- Written problem 1
Could you write out the passage in the train layout thread starting at "Why consider a" and ending at "Cars and Trains."?
- Written problem 2
What names appear as post signatures or post headings in the train layout thread?
- Written problem 3
What would come next in the train layout thread? Give the text that follows its last post.

- Article
>>
It's a sad thing to have to pack up you toys and move








It's worse when your stuck at the same place and threatened with lawsuits if you don't take down your outdoor layout and move it indoors, esp. if you lived in a small roomed condo like we did. I did "buck" the rule and went with a smaller layout in the rose garden out front. BUT if your going to move, either rent or buy, shouldn't you plan on finding a place that's med. sized or larger layout friendly ??? I told you before Randy that you should move out of FL to somewhere that the prices (renting or buying) would not be so much at a premium. FL is a dying place for good jobs that pay well. FL is only good for the weathly to retire, not the working man. Anyway, you could find a better place out of FL where you can get more for your housing dollar. with that small space you talk of, you'll be limited to small 4 axle desiel power, small LGB type steamers and short trains. Regular passenger cars are out too except maybe the Aristo streamliners(short). If you can live with that then ok. But if not, you'd better find a different place to go. The guys can help you here, but I tried indoors in a 10x11 room and was unhappy.

Tomorrow, I'm going down to clean up my condo and get a handyman to change carpets, paint, etc. 
When that's done, FL will be history for me. I've been thru the trouble with FL housing vs trains and I'll never do that again. If I were you, I'd check with the landlord about doing trains in his rental unit and show him what you'd like to do AND get it in writing on the lease from him/her B-4 going ahead and doing it. Otherwise you might learn another bad lesson and end up with no place to live. I've been thru something like that from the landlords point of view too. Just a bit of advice.

Good luck in your continuing train ventures








Hopefully you won't have to wait 5+ years like I did before getting a decent layout again.
I'm happy now and NO ONE can tell what I can and can't do with MY trains.

Rocky


----------



## Randy Stone (Jan 2, 2008)

Why consider a railroad when renting?

Well, I can build something temporary or be bored for the next few years. 

At this point, I hope not to move again as long as my mother is alive.

I have two main hobbys. Toy Cars and Trains.

I can put up all my shelves and display my toys or I can leave the toys boxed up and play trains.

In playing trains, I could leave the G trains boxed up and run my HO trains, but I prefer my G trains.

Sure I could build a grand HO layout in a 9x21 ft area, but I don't need a grand layout in G.


----------



## NTCGRR (Jan 2, 2008)

Oh Yea, go fot it Randy, keeps the mind clear and the wallet empty. Any RR is better than none.
<<
- Data shown
>>
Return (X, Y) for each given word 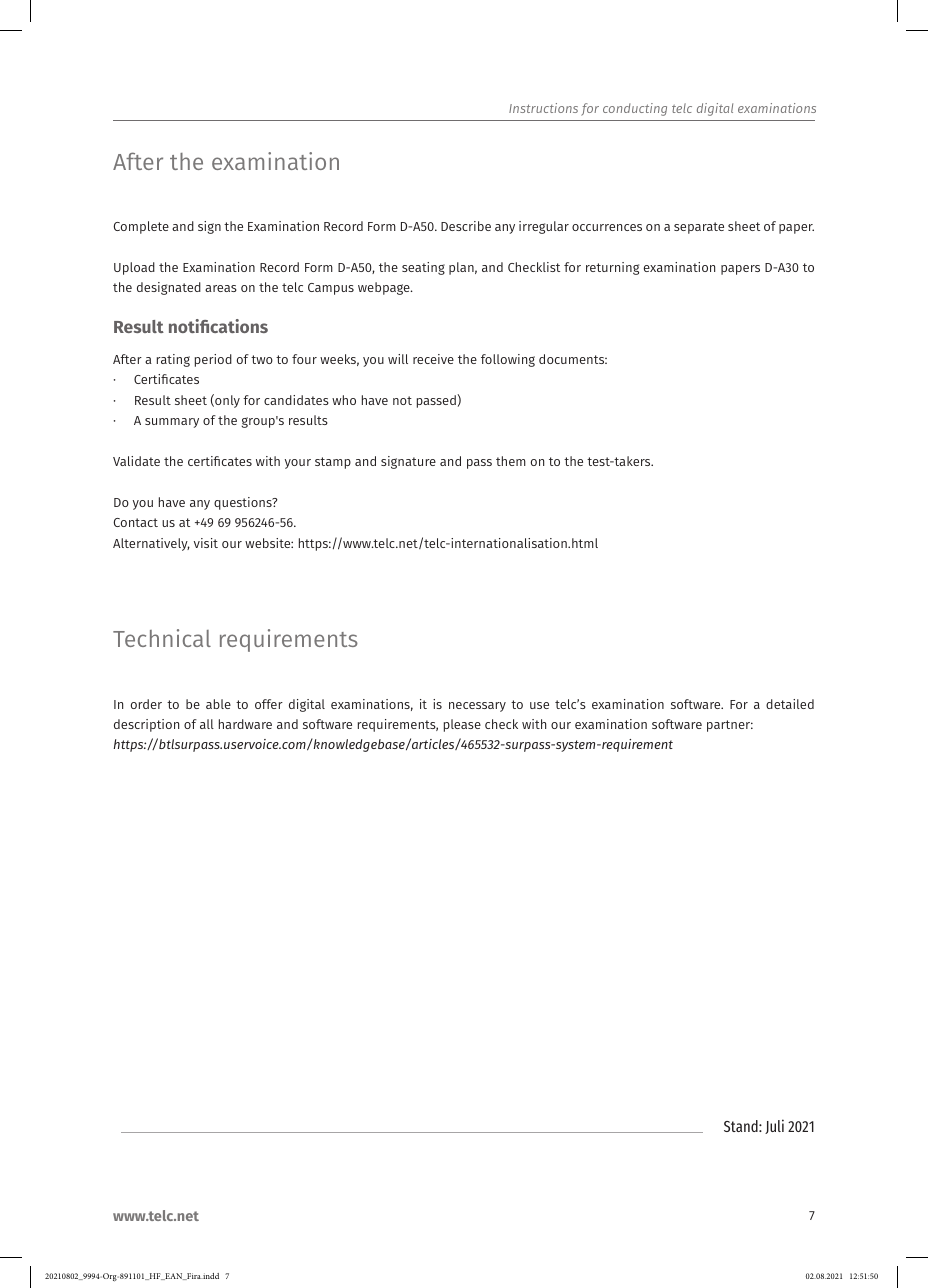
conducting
<<
- Expected answer 1
Why consider a railroad when renting?

Well, I can build something temporary or be bored for the next few years. 

At this point, I hope not to move again as long as my mother is alive.

I have two main hobbys. Toy Cars and Trains.

- Expected answer 2
Rocky, Randy Stone, NTCGRR

- Expected answer 3
----------



## vsmith (Jan 2, 2008)

I'll see if I can track down the GR that had the layout made from folding tables. Like Marty says some layout is better than no layout at all, 9x21 with temp tables is so doable.


----------



## ThinkerT (Jan 2, 2008)

For whatever reason, this situation reminds me of that old rule of thumb I used to have: lessee...that a 'common' size for indoor large scale layouts was 12 x 24, give or take a yard in one or another direction. Several posters here, like myself, either have or had layouts in this size range. (I knocked out most of a wall to go from 11 x 27 to 15 x 27). But...from there you either jump up to full basement size (like Rocky and DA Winter) or drop down to something barely bigger than a kitchen table (like Mic and Vic at various points).


----------



## Randy Stone (Jan 2, 2008)

Oh, how I'd like to have a basement again. But it would be under water here in most of Florida.


----------



## Randy Stone (Jan 2, 2008)

I'm thinking of benchwork made up of sections that can be taken apart for the next move. 

24 or 30 inch wide by 48 inch long. 

Sure the track and accessories would have to be disassembled, but the sections could be moved in and out of the screen room easily. 

I've always liked the 2x4 framing with particle board top. Being outside in damp weather, the particle board may not hold up. 

But then again, how well will plain plywood hold up? 

The particle board will crumble will the plywood will bulge and ripple.


----------



## John J (Dec 29, 2007)

Why not Foam Insulation board? The Blue or Pink Stuff. I know a HO club that used that to build their portable Layout in sections. 

JJ


----------



## chuck n (Jan 2, 2008)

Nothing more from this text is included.